> TRY IT
Return, from the lines below, each one that includes the word "cell".
____ DATA EXTRACT
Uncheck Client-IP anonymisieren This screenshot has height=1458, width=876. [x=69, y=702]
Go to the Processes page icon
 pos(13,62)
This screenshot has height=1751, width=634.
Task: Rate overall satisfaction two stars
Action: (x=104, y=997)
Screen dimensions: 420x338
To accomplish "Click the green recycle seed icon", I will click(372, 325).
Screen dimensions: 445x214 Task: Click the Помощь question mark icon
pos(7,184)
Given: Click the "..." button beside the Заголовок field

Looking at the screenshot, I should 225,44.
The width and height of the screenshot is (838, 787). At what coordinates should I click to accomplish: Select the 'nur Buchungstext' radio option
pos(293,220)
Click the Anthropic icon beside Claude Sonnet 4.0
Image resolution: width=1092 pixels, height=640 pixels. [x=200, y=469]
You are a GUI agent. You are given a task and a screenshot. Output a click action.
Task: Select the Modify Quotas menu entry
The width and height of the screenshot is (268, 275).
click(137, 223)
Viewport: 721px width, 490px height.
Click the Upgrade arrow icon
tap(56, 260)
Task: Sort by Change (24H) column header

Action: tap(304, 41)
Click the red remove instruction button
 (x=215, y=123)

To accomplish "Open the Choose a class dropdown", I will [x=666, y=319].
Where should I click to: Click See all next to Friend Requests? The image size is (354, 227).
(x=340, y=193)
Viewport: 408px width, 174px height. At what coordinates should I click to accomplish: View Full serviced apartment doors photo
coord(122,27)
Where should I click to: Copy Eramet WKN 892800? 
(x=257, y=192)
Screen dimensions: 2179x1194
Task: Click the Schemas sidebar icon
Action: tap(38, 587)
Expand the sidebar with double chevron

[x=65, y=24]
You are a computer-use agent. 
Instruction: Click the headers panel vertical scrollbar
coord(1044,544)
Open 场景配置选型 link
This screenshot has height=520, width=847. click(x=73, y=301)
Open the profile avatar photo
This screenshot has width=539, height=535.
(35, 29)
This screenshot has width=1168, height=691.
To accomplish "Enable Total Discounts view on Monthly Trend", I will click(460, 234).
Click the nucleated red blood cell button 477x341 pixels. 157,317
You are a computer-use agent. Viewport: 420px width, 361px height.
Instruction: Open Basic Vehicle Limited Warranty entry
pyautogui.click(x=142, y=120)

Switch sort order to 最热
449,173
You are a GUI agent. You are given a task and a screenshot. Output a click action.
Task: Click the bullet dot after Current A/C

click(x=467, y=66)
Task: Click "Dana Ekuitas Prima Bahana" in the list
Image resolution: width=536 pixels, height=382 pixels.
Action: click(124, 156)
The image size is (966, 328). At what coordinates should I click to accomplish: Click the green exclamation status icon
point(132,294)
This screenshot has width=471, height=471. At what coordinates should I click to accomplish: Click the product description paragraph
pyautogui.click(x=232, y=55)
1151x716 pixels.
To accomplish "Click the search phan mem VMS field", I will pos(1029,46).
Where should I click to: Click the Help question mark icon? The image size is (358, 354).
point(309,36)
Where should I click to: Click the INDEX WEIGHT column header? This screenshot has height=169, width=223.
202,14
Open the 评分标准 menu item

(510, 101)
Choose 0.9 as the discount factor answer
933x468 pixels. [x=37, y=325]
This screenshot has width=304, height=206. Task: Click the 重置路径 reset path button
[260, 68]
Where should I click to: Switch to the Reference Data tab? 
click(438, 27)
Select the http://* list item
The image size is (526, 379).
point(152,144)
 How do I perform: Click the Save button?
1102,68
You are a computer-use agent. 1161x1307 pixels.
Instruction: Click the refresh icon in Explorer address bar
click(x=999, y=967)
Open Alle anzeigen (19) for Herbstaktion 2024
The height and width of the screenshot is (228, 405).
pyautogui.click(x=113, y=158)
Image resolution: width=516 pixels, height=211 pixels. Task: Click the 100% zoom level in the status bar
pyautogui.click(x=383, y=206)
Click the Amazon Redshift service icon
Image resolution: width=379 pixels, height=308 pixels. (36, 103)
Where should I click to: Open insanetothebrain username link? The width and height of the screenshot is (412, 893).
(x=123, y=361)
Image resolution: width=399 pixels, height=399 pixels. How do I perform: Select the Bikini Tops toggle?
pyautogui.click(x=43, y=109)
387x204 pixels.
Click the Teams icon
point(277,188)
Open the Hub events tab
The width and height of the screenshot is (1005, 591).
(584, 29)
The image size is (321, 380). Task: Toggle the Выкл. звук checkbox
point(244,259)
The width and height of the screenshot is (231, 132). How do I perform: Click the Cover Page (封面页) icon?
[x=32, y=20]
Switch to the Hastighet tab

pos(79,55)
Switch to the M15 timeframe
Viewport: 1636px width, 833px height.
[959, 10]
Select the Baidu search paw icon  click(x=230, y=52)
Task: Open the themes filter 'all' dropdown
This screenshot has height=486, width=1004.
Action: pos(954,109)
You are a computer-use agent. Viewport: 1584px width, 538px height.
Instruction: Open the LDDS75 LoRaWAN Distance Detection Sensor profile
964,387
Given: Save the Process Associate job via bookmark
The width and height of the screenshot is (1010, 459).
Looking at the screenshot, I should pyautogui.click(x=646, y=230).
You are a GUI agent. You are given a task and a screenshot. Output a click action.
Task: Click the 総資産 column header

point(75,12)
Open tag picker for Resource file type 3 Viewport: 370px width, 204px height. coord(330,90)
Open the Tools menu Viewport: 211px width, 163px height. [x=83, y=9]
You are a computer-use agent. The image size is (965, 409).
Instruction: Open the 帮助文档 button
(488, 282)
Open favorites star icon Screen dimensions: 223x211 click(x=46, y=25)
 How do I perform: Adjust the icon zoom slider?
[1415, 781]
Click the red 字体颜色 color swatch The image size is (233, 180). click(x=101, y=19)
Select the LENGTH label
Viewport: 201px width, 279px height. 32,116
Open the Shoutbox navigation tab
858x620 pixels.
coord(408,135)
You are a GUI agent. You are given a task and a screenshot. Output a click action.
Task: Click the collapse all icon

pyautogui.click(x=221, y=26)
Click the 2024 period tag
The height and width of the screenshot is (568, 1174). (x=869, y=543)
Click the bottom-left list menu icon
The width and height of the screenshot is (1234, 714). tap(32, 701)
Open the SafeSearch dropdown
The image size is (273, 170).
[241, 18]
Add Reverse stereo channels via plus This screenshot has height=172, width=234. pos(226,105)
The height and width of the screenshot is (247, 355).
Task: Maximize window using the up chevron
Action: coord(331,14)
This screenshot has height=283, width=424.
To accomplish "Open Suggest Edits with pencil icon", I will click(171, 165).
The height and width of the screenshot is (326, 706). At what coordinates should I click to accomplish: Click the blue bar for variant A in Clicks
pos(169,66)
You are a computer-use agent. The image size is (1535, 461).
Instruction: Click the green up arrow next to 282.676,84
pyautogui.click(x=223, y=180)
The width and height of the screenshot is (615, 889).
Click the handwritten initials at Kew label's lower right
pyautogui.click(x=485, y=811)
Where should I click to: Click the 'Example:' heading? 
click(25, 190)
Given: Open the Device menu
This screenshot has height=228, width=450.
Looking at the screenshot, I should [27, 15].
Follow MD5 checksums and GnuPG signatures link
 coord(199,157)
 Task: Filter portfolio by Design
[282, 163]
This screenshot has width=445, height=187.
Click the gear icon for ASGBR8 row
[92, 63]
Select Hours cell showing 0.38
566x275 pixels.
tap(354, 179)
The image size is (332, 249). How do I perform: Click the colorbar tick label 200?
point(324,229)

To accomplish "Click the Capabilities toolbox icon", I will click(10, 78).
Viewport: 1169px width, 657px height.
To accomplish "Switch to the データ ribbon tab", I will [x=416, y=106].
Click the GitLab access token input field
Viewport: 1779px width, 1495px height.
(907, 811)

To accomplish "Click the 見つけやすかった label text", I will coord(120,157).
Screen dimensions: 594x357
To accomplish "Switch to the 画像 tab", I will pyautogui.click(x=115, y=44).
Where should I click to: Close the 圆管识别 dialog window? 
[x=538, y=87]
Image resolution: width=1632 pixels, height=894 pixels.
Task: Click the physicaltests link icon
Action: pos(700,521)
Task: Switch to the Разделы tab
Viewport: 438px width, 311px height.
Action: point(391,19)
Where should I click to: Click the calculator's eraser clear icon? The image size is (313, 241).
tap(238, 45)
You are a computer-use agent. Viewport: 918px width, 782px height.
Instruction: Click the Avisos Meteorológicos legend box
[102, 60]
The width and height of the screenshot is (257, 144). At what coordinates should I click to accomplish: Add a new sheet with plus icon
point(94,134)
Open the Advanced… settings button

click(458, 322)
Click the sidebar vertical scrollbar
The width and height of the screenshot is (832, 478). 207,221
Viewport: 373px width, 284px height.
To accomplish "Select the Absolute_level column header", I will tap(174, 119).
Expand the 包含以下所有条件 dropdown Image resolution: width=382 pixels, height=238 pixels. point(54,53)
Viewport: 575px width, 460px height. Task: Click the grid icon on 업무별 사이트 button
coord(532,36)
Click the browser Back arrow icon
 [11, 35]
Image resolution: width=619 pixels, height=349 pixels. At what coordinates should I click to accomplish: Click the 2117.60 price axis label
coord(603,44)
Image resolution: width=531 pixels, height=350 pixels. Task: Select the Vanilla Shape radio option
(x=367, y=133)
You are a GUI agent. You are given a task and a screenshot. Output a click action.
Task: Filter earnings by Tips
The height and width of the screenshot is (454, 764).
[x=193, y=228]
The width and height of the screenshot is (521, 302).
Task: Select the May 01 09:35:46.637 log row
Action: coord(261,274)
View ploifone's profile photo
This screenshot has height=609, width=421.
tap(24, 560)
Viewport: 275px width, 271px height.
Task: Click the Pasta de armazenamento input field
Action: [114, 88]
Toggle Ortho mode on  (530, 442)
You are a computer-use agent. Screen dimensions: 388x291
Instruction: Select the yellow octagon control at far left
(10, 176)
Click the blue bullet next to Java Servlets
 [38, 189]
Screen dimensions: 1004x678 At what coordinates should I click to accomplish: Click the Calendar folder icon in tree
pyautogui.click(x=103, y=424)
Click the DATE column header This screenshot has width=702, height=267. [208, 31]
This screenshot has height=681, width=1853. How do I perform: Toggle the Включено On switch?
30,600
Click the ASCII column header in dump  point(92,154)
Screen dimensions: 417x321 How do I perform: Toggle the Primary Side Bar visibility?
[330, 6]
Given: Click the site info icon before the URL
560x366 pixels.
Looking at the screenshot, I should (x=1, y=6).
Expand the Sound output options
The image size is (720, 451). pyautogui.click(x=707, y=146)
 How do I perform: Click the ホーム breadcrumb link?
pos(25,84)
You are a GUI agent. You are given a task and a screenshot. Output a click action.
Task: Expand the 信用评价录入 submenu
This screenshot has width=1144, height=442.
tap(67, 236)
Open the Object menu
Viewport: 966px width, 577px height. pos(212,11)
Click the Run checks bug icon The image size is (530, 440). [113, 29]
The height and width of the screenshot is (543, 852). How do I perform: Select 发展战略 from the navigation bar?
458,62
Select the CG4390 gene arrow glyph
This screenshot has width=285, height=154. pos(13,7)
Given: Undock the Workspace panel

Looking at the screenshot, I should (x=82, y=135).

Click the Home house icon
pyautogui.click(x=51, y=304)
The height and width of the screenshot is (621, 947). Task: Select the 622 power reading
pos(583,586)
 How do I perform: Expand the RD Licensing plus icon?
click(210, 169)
________
> WRITTEN RESPONSE
Click the nucleated red blood cell button 477x341 pixels. 157,317
Select Hours cell showing 0.38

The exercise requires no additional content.